In the 37 studies pooled, minor complications were common. The pooled frequency of urine leakage, for example, ranged from 10.6% in short-term catheterization cohorts to 52.1% among outpatients with long-term indwelling catheters. In short-term catheterization patients, other common complications were gross hematuria (4.7%), accidental removal (4.0%), and catheter blockage (5.0%, in 1 study). Urethral strictures occurred in 3.4% of patients with short-term catheterization.
In patients catheterized longer than 3 weeks, results varied by whether they were inpatient or outpatient. Accidental catheter removal was more common among inpatients (70.2% vs.7.3%), as was catheter blockage (44.4% vs. 28.7%), though frequency of leakage or incontinence was higher in outpatients (52.1%). For spinal cord injury patients, 13.5% had gross hematuria and 1.0% developed bladder cancer.
Meta-regression for catheter duration implied that frequency of gross hematuria was significantly higher with a longer duration of catheterization, though duration didn't seem to affect frequency of catheter blockage, accidental removal, urine leakage or urethral stricture. On the whole, 30% of patients with long-term catheters and/or catheters in conjunction with spinal cord injury had several noninfectious complications.

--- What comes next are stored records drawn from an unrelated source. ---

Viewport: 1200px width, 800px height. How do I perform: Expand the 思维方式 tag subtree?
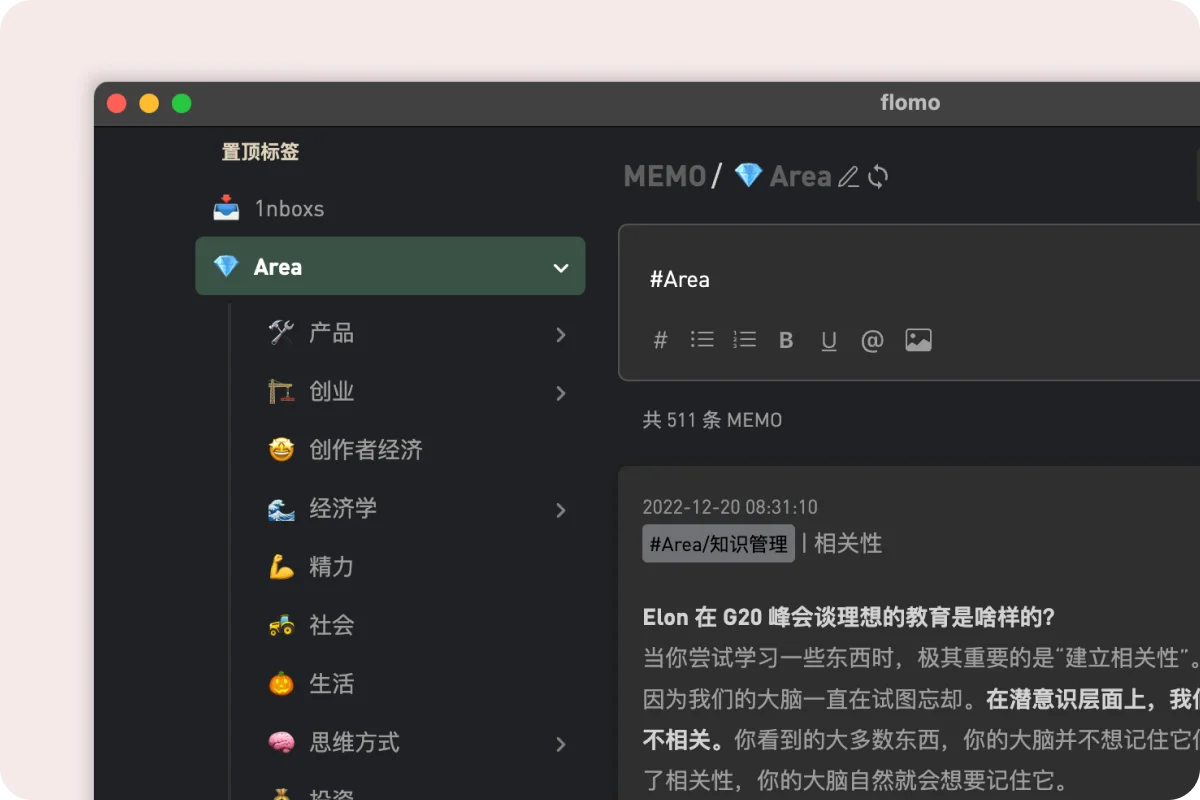tap(560, 744)
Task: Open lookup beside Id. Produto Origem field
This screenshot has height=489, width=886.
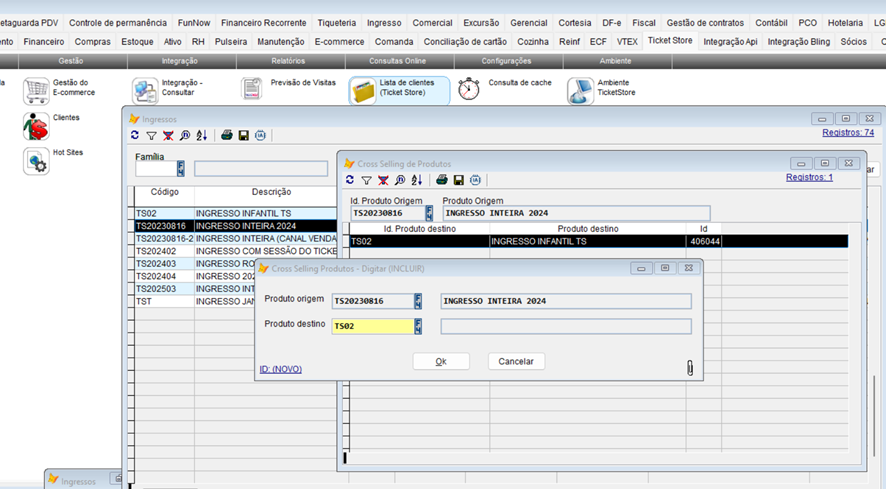Action: click(429, 213)
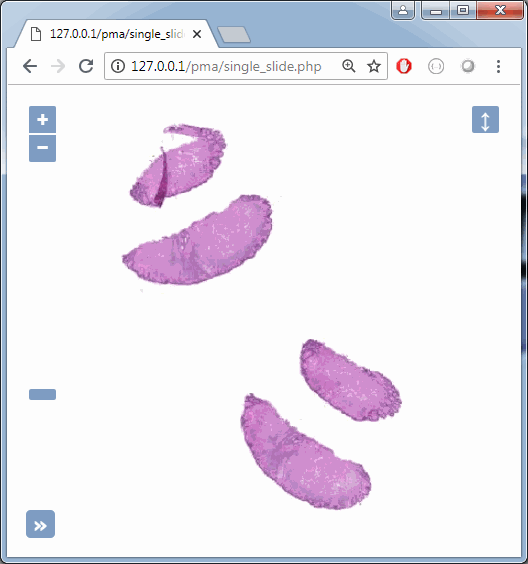Open the browser zoom magnifier icon

pyautogui.click(x=348, y=66)
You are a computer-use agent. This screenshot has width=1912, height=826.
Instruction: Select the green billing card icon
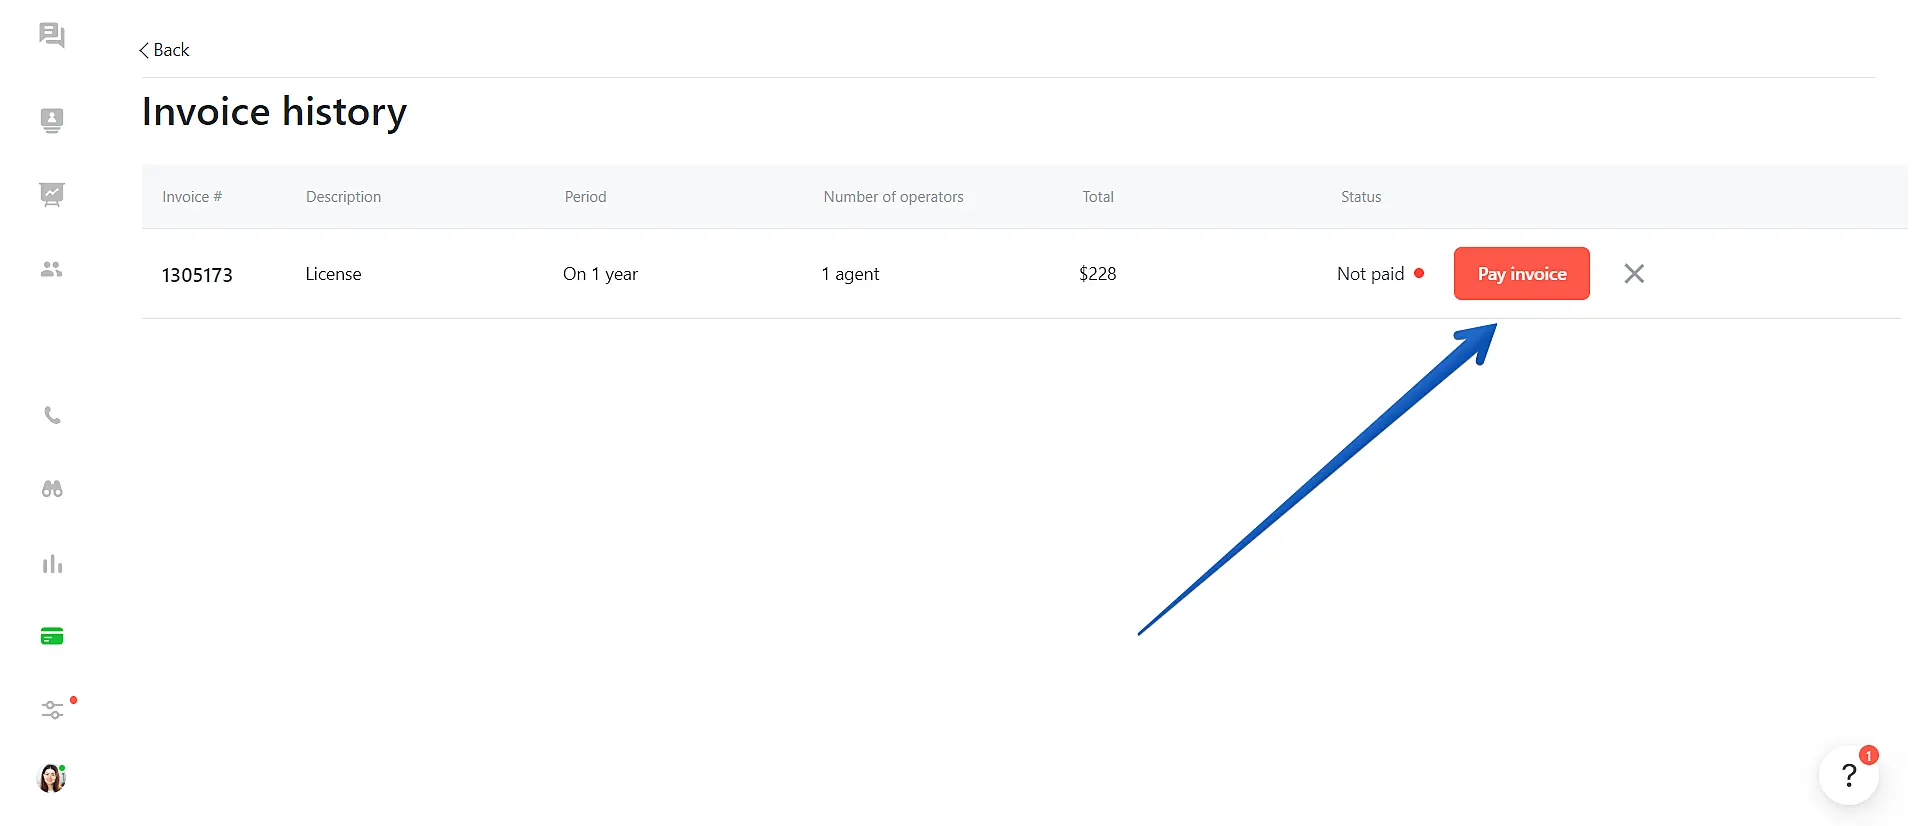[52, 636]
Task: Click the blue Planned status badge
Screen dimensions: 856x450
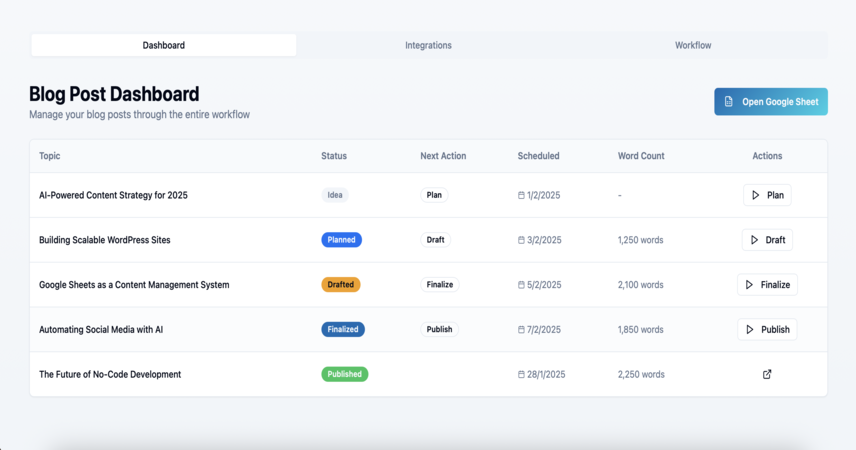Action: pos(341,240)
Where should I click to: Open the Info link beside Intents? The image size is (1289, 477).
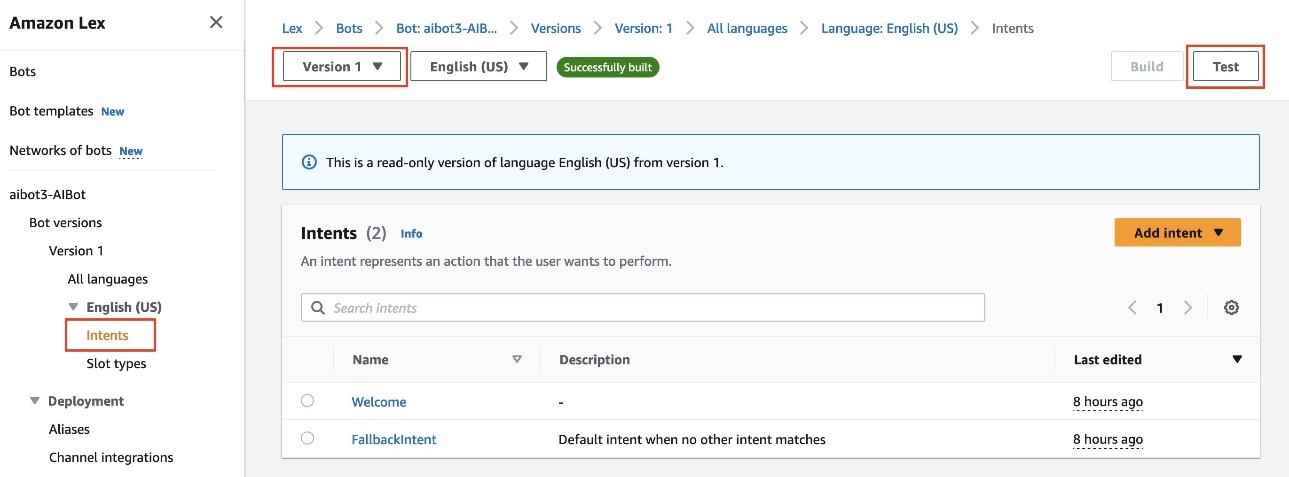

Study limitations include the variability in study quality and the fact that some outcomes (like blockage and leakage) may have been associated with UTIs. The authors concluded that “considering the frequency with which urethral catheters are used in the hospital setting, we believe it is imperative to consider not only CAUTI but also noninfectious complications as a key area of possible harm and, thus, a vital target for future prevention efforts.”